To the Editor.—A key aspect of standardizing pathology reporting is to include all the necessary elements in the reports, including reporting the results of all the billable ancillary tests. Despite care exerted by pathologists, occasional omissions or wrong test names in reports do occur. We have been using a computer program written in the R programming language (https://www.r-project.org, accessed December 25, 2019) to continually monitor the newly finalized cases to detect reports with such omissions or errors.
The pathology information system was PowerPath 10.0.0.19 (Sunquest Information Systems, Tucson, Arizona), with Microsoft SQL server as the database management system. A computer program (see supplemental digital content at www.archivesofpathology.org in the August 2020 table of contents) written in R (version 3.5.1) was hosted on a virtual Microsoft Windows server and ran once every 5 minutes to retrieve and analyze data on cases finalized during the preceding 5 minutes. The process by which the program obtains data from the database was described previously.1
To detect the possible omission of billable ancillary tests (special stains, immunostains, and others), a list of tests that had been ordered and billable to the patient was retrieved from a table in the database for each case. The final report text for the same case was parsed to see if every test was mentioned in the report text. The program used a conversion text file to link the single way the test was designated in the data table to multiple ways that pathologists would refer to a test in the reports. Taking cyclin D1 as an example, it was designated as “CYCLIN D1” in the data table, but 10 variations such as “cyclin d1,” “cyclin D1,” or “Cyclin D-1” were seen in the report texts. Additional acceptable variations were added to the conversion file periodically to reduce the number of false alarms over time. If the immunostain for cyclin D1 was performed but the corresponding report text did not contain any of the above variations, the program considered the interpretation of this test not included in the report. If one or more tests for a given case were not detected in the report text by the program, such an omission would be brought to the attention of the pathologist via an email.
For a 23-month period from August 2017 through June 2019, 547 emails were sent to the pathologists. In 42 cases, the pathologists intended to finalize the reports first and add the interpretations of ancillary tests as addenda subsequently. They were excluded from the analysis. The remaining 505 reports were classified into 3 categories: false alarms (149), test name errors (47), and omissions (309).

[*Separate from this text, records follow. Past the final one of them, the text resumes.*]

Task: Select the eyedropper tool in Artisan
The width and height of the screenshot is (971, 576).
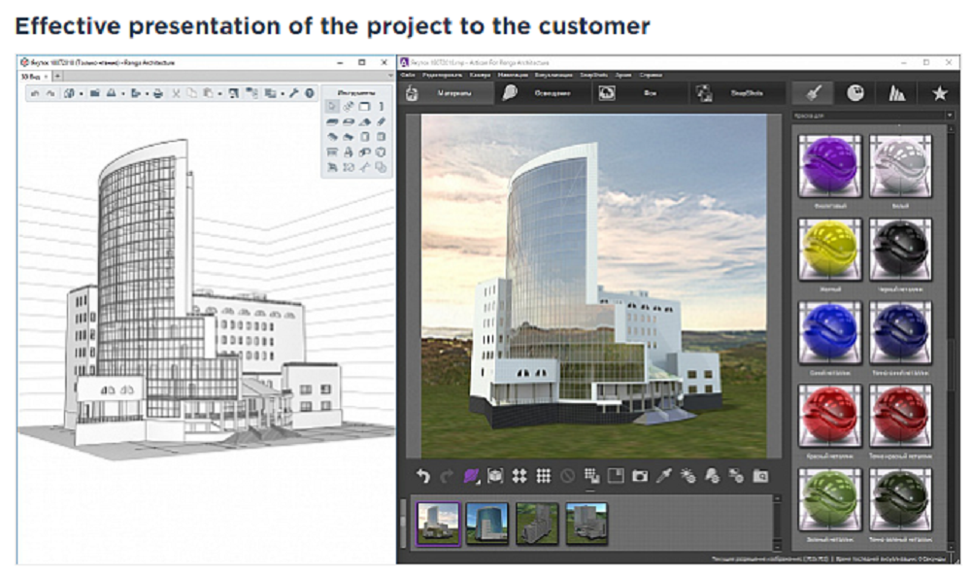Action: click(x=665, y=475)
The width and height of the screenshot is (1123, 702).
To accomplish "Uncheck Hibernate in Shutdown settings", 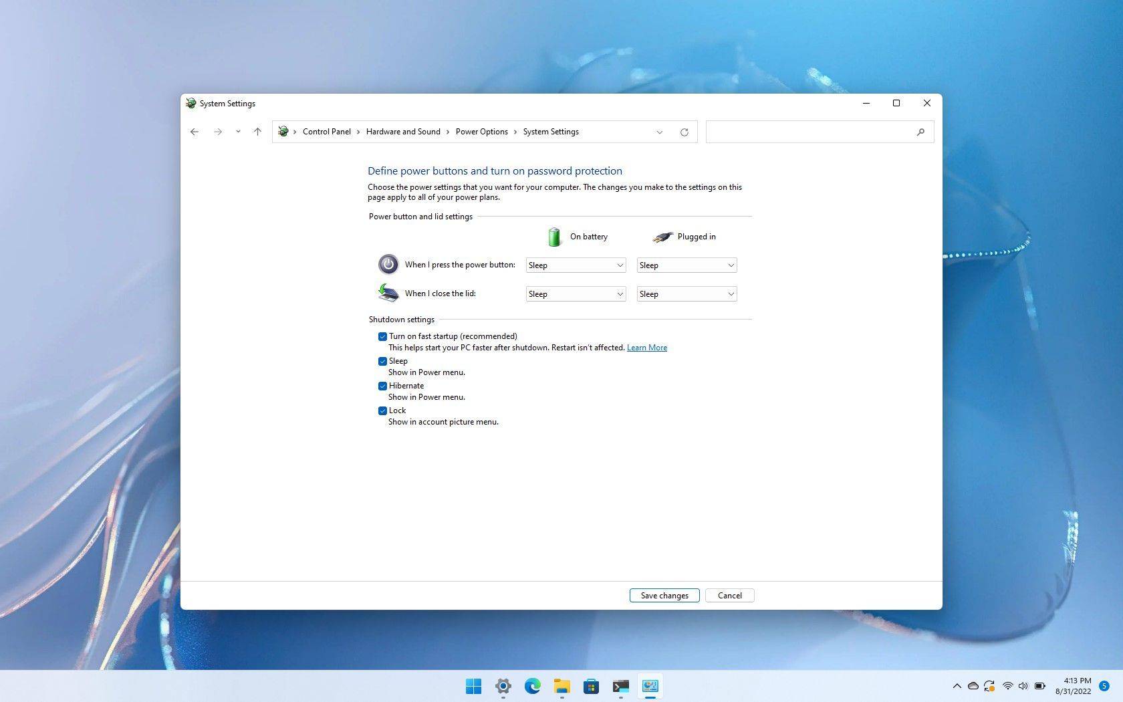I will [x=382, y=386].
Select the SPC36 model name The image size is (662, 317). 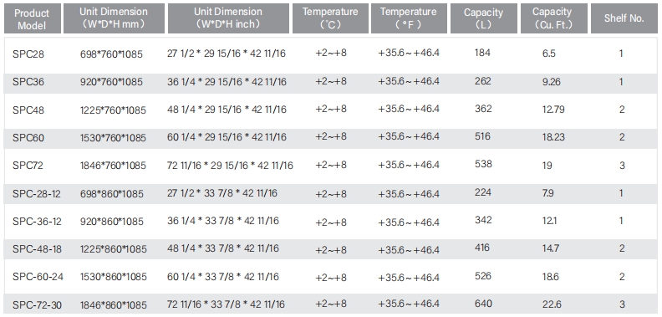tap(28, 82)
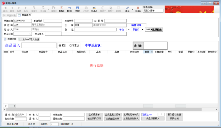Screen dimensions: 221x128
Task: Click the 相关 link icon in toolbar
Action: point(127,8)
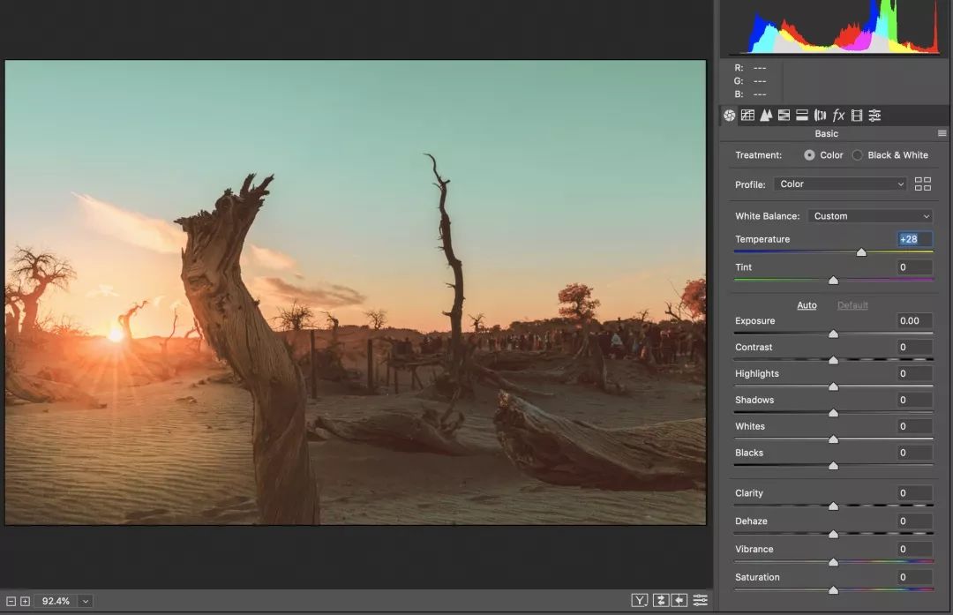Screen dimensions: 953x615
Task: Click the Temperature slider handle
Action: tap(861, 252)
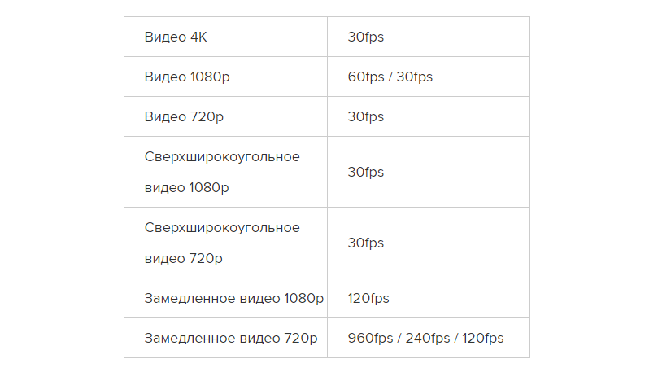Select 30fps value in Видео 4K row
This screenshot has height=381, width=671.
(x=365, y=37)

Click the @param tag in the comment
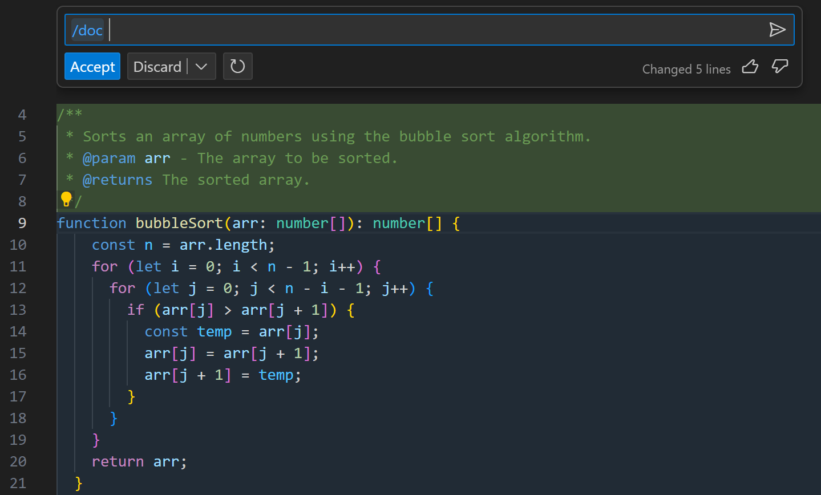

The false alarms belonged to 2 subcategories. First, there was no error or omission. The reason an email was sent was because the test name conversion file had not contained the acceptable variation of the test name used in that particular report, so that the R program did not know the test was already mentioned in the report. The second category contained either a slightly vague description of the test or the use of unconventional uncapitalization of the letters or unconventional spacing between the characters for the test names. The examples include reporting Ki-67 as proliferation rate, CK5 as high molecular weight keratins, CDX-2 as CDx-2, and CD1a as CD1-A.
Because the test name errors and omissions constituted the real deficiencies, the specificity of the alerting emails was 70% ([47 + 309]/505).

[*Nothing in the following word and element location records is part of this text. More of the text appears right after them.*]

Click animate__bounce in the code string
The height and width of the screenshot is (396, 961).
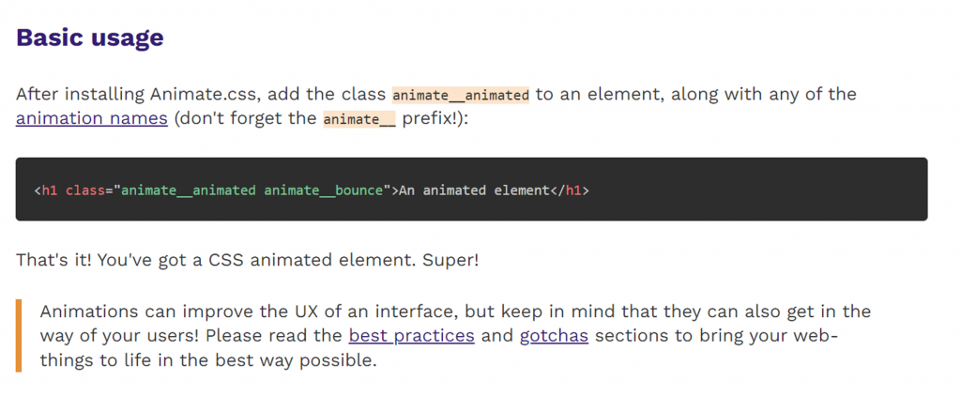[322, 190]
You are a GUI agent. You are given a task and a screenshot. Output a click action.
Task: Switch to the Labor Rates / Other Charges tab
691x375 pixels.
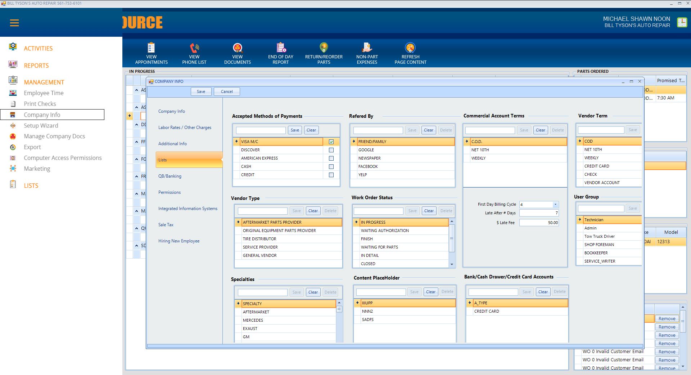185,128
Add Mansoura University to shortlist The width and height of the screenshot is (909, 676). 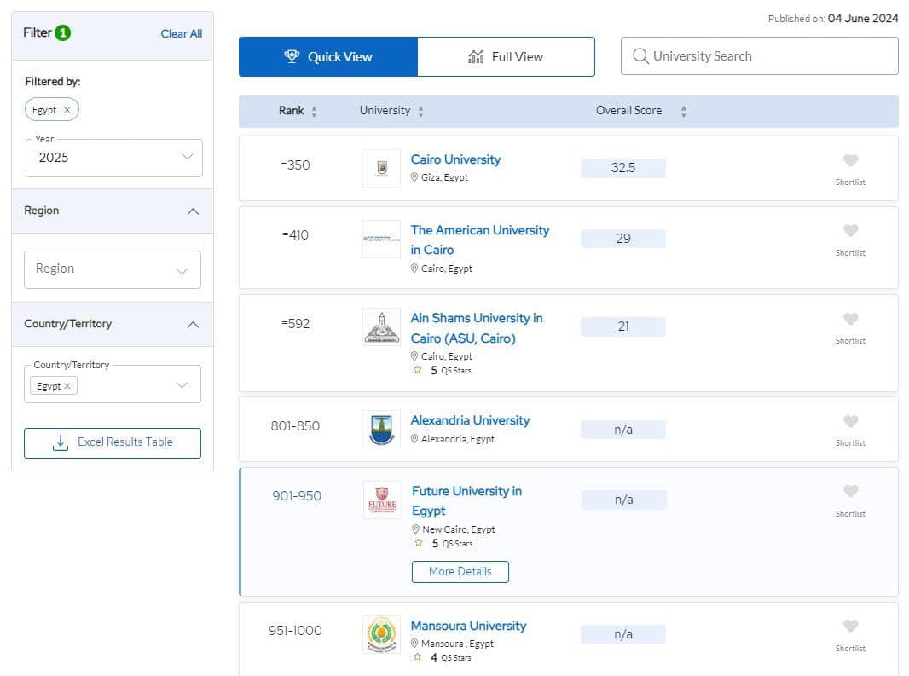pyautogui.click(x=850, y=627)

During the same period, there were 13 890 cases where billable ancillary tests were performed. In 97.4% (13 534 of 13 890) of the cases, the tests were reported without error or omission when initially finalized. The computer program detected 2.6% (356 of 13 890) of reports with either omissions or test name errors that required remedial actions (averaging 15.5 reports/mo). Of these cases, remedial actions were taken in 298 reports (84%; 298 of 356). Computational monitoring made a difference in 2.1% (298 of 13 890) of the cases, increasing the percentage of reports with no error or omission from 97.4% (13 534 of 13 890) to 99.6% (13 832 of 13 890).
The computer program was designed to detect inadvertent omissions in reporting ancillary tests; its ability to identify reports with test name errors was an unexpected benefit. These included nonsensical (Table 1) and potentially misleading test name errors (Table 2), together constituting 13.2% (47 of 356) of the deficiencies. In the latter category, some of the tests performed and the tests in the initial reports had very different diagnostic implications. Examples include CK5 versus CD5, CD30 versus CD38, CD117 versus CD34, BCL-2 versus BCL-6, and p63 versus p16.
Not all the effective tools are practical if they are burdensome to use, specifically if the users have to remember to use the tools or a nontrivial effort is required to use the tools. The advantage of computational monitoring is that it does not require pathologists to remember to use the tool. The program keeps a constant vigilance in the background and notifies the pathologists in a timely fashion when possible omission is noted.
R is not only strong in statistical computing and graphics, it is also powerful in dealing with texts/natural language. In surgical pathology, R has been reported to be used in statistical analysis,2 information extraction from the report texts,1,3 pathology report defect detection,4 and deep learning using report diagnosis texts.5
The specific use example of R program in improving the reporting of ancillary tests demonstrates that computational approach can be an effective way to improve standardization in pathology reporting in general. R is a practical language that pathologists can learn and use to produce immediate positive impact in daily practice.
The author has no relevant financial interest in the products or companies described in this article.
Supplemental digital content is available for this article at www.archivesofpathology.org in the August 2020 table of contents.